Visual Sensitivity to Human Movement and the Magnitude of Autistic Traits

Martha D. Kaiser, MA, Zena Fermano, and Maggie Shiffrar, PhD. Psychology, Rutgers University, 301 Smith Hall, 101 Warren Street, Newark, NJ 07102

Background: Studies in our lab indicate that individuals with Autism Spectrum Disorder (ASD) show equivalent visual sensitivity to human and object movement, while typical controls demonstrate heightened visual sensitivity to human movement. These findings suggest that perceptual processes may contribute to social deficits in ASD. Notably, autistic traits are not limited to clinical populations.  The Autism-Spectrum Quotient (AQ) measures autistic traits in adults with normal IQ.

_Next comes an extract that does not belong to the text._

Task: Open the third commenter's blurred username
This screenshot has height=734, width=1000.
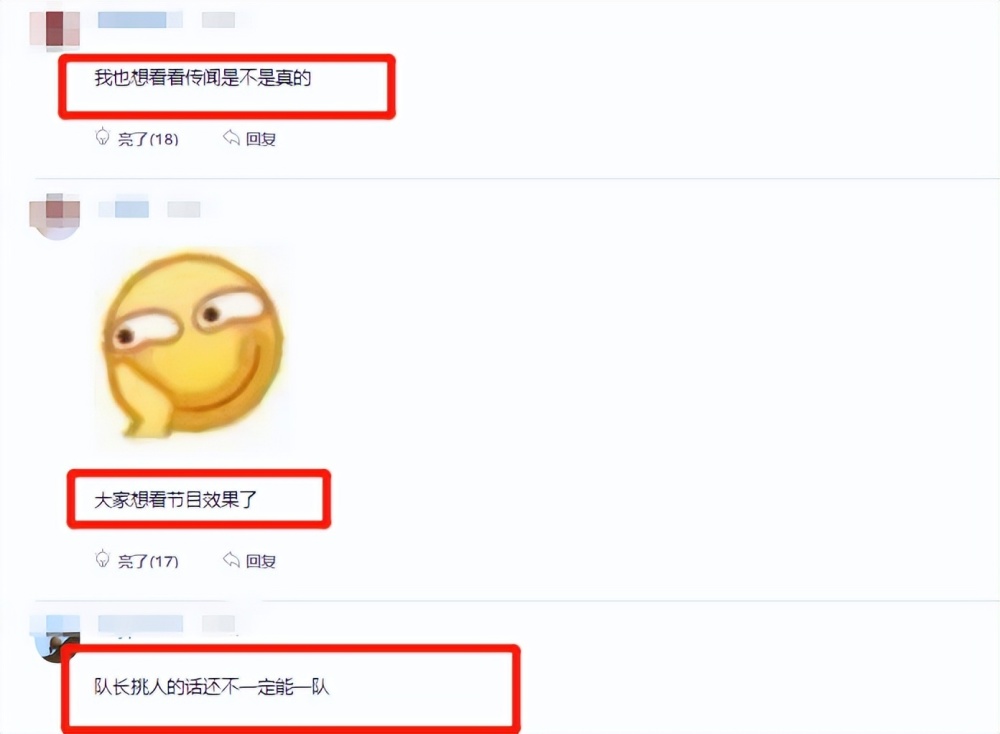Action: point(140,623)
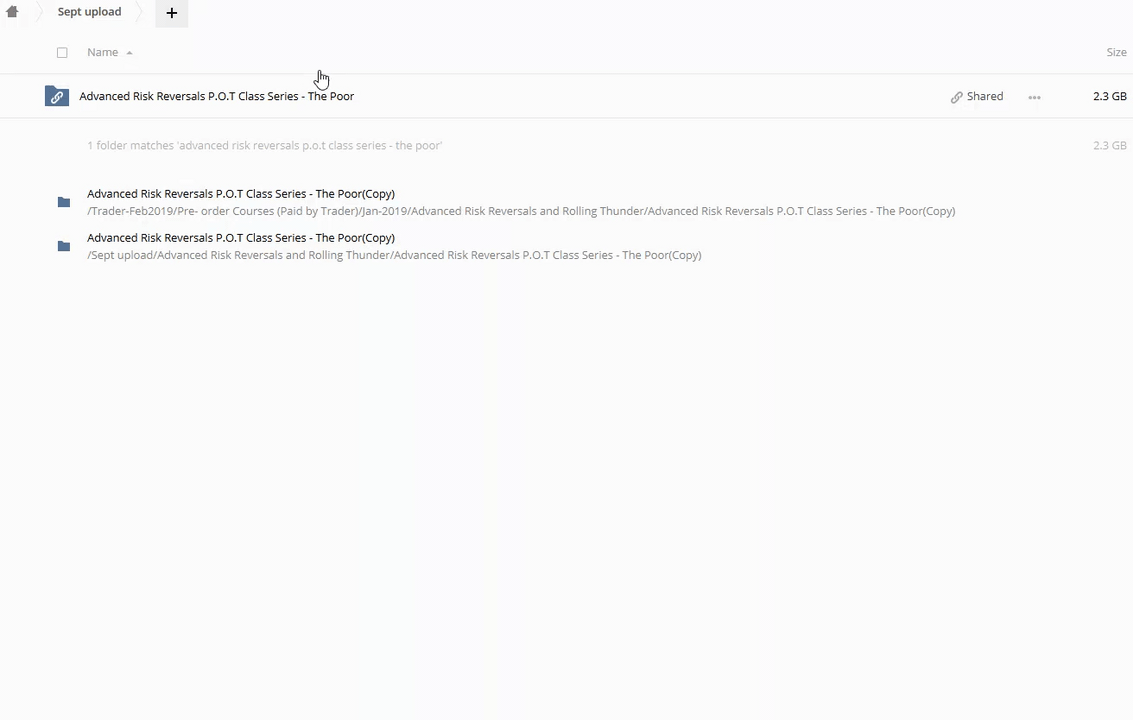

Objectives: Our goal is to understand how individuals with ASD perceive their social worlds.  We begin by identifying the relationship between the magnitude of autistic traits and visual sensitivity to social (i.e., human) and non-social (i.e., object) movement. 
Methods: Participants completed the AQ and a classic psychophysical motion detection task. Point-light displays of a walking person and moving tractor were constructed from motion capture data. In a blocked design, the points depicting the person or tractor were presented coherently or scrambled. Displays were embedded in point-light masks that limited the utility of local motion processes. Participants reported whether or not they detected the presence of the person or tractor.
Results: Observers with low AQ score (i.e., less autistic traits) showed greater visual sensitivity to human movement than object movement. Observers with high AQ scores (i.e., more autistic traits) showed equivalent visual sensitivity to human and object motion. This group had patterns of perceptual performance that resembled that of observers with ASD in our previous studies.
Conclusions: These results indicate that typical individuals with more autistic traits may perceive human and object motion similarly to individuals with a diagnosis of ASD. Assessing neurotypical participants’ AQ scores is a useful way of studying the broader autism phenotype while avoiding the difficulties, such as co-morbid diagnoses, associated with testing clinical populations.